═══ TASK MATERIAL ═══

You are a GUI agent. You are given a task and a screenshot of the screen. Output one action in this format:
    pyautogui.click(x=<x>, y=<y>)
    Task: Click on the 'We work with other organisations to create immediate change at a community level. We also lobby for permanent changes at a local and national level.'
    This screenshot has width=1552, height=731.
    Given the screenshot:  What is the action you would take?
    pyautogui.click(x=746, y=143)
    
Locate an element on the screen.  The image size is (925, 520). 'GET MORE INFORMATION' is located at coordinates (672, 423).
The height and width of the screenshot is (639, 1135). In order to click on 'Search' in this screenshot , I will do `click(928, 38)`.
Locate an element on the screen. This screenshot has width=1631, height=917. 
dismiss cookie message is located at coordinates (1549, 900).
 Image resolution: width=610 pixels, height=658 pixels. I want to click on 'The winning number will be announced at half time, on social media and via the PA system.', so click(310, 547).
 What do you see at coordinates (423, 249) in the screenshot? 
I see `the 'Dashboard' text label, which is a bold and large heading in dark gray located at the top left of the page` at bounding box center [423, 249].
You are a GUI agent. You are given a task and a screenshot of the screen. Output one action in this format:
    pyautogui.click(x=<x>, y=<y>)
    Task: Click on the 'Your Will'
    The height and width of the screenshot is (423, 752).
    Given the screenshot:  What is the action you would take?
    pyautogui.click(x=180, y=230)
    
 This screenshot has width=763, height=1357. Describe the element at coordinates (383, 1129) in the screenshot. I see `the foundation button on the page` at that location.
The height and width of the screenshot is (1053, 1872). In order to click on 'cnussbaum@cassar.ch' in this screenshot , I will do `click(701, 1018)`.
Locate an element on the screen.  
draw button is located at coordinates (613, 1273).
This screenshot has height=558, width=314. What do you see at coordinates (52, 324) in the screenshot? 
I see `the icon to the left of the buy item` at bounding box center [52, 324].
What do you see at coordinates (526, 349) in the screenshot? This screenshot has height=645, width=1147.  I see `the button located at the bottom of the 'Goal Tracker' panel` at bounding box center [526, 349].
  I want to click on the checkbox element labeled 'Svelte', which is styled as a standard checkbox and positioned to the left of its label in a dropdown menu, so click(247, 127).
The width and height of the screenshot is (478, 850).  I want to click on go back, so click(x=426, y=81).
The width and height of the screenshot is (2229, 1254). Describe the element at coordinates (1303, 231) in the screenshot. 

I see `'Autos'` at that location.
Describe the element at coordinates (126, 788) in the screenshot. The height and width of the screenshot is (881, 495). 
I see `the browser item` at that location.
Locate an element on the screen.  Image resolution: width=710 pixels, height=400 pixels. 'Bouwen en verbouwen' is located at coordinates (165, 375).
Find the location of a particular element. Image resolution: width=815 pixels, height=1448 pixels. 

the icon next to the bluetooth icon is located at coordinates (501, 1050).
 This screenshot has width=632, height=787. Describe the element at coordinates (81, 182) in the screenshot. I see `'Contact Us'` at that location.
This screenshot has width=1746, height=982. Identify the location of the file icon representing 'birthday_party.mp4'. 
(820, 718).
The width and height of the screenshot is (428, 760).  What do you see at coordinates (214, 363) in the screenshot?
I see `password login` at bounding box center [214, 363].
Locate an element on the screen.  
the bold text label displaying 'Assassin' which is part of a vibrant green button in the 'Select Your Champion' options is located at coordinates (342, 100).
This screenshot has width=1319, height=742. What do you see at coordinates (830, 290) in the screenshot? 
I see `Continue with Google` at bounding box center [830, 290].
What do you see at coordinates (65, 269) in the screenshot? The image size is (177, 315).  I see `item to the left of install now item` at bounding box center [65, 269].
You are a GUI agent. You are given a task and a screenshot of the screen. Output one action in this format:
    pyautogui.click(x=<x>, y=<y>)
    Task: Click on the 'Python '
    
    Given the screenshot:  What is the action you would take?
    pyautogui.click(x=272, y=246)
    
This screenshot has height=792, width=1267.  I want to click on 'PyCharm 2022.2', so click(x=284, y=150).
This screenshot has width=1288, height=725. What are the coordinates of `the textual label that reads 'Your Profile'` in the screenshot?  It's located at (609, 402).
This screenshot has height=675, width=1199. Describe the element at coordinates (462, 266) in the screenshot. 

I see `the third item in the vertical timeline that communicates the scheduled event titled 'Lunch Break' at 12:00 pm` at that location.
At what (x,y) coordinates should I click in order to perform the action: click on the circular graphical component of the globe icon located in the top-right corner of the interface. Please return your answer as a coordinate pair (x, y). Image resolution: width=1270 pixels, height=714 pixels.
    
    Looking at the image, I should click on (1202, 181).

═══

SHORT PROBLEM:
Reproduce the lines of the listing above verbatim.

SOLUTION TO THE EXERCISE:
You are a GUI agent. You are given a task and a screenshot of the screen. Output one action in this format:
    pyautogui.click(x=<x>, y=<y>)
    Task: Click on the 'We work with other organisations to create immediate change at a community level. We also lobby for permanent changes at a local and national level.'
    This screenshot has width=1552, height=731.
    Given the screenshot:  What is the action you would take?
    pyautogui.click(x=746, y=143)
    
Locate an element on the screen.  The image size is (925, 520). 'GET MORE INFORMATION' is located at coordinates (672, 423).
The height and width of the screenshot is (639, 1135). In order to click on 'Search' in this screenshot , I will do `click(928, 38)`.
Locate an element on the screen. This screenshot has width=1631, height=917. 
dismiss cookie message is located at coordinates (1549, 900).
 Image resolution: width=610 pixels, height=658 pixels. I want to click on 'The winning number will be announced at half time, on social media and via the PA system.', so click(310, 547).
 What do you see at coordinates (423, 249) in the screenshot? 
I see `the 'Dashboard' text label, which is a bold and large heading in dark gray located at the top left of the page` at bounding box center [423, 249].
You are a GUI agent. You are given a task and a screenshot of the screen. Output one action in this format:
    pyautogui.click(x=<x>, y=<y>)
    Task: Click on the 'Your Will'
    The height and width of the screenshot is (423, 752).
    Given the screenshot:  What is the action you would take?
    pyautogui.click(x=180, y=230)
    
 This screenshot has width=763, height=1357. Describe the element at coordinates (383, 1129) in the screenshot. I see `the foundation button on the page` at that location.
The height and width of the screenshot is (1053, 1872). In order to click on 'cnussbaum@cassar.ch' in this screenshot , I will do `click(701, 1018)`.
Locate an element on the screen.  
draw button is located at coordinates (613, 1273).
This screenshot has height=558, width=314. What do you see at coordinates (52, 324) in the screenshot? 
I see `the icon to the left of the buy item` at bounding box center [52, 324].
What do you see at coordinates (526, 349) in the screenshot? This screenshot has height=645, width=1147.  I see `the button located at the bottom of the 'Goal Tracker' panel` at bounding box center [526, 349].
  I want to click on the checkbox element labeled 'Svelte', which is styled as a standard checkbox and positioned to the left of its label in a dropdown menu, so click(247, 127).
The width and height of the screenshot is (478, 850).  I want to click on go back, so click(x=426, y=81).
The width and height of the screenshot is (2229, 1254). Describe the element at coordinates (1303, 231) in the screenshot. 

I see `'Autos'` at that location.
Describe the element at coordinates (126, 788) in the screenshot. The height and width of the screenshot is (881, 495). 
I see `the browser item` at that location.
Locate an element on the screen.  Image resolution: width=710 pixels, height=400 pixels. 'Bouwen en verbouwen' is located at coordinates (165, 375).
Find the location of a particular element. Image resolution: width=815 pixels, height=1448 pixels. 

the icon next to the bluetooth icon is located at coordinates (501, 1050).
 This screenshot has width=632, height=787. Describe the element at coordinates (81, 182) in the screenshot. I see `'Contact Us'` at that location.
This screenshot has width=1746, height=982. Identify the location of the file icon representing 'birthday_party.mp4'. 
(820, 718).
The width and height of the screenshot is (428, 760).  What do you see at coordinates (214, 363) in the screenshot?
I see `password login` at bounding box center [214, 363].
Locate an element on the screen.  
the bold text label displaying 'Assassin' which is part of a vibrant green button in the 'Select Your Champion' options is located at coordinates (342, 100).
This screenshot has width=1319, height=742. What do you see at coordinates (830, 290) in the screenshot? 
I see `Continue with Google` at bounding box center [830, 290].
What do you see at coordinates (65, 269) in the screenshot? The image size is (177, 315).  I see `item to the left of install now item` at bounding box center [65, 269].
You are a GUI agent. You are given a task and a screenshot of the screen. Output one action in this format:
    pyautogui.click(x=<x>, y=<y>)
    Task: Click on the 'Python '
    
    Given the screenshot:  What is the action you would take?
    pyautogui.click(x=272, y=246)
    
This screenshot has height=792, width=1267.  I want to click on 'PyCharm 2022.2', so click(x=284, y=150).
This screenshot has width=1288, height=725. What are the coordinates of `the textual label that reads 'Your Profile'` in the screenshot?  It's located at (609, 402).
This screenshot has height=675, width=1199. Describe the element at coordinates (462, 266) in the screenshot. 

I see `the third item in the vertical timeline that communicates the scheduled event titled 'Lunch Break' at 12:00 pm` at that location.
At what (x,y) coordinates should I click in order to perform the action: click on the circular graphical component of the globe icon located in the top-right corner of the interface. Please return your answer as a coordinate pair (x, y). Image resolution: width=1270 pixels, height=714 pixels.
    
    Looking at the image, I should click on (1202, 181).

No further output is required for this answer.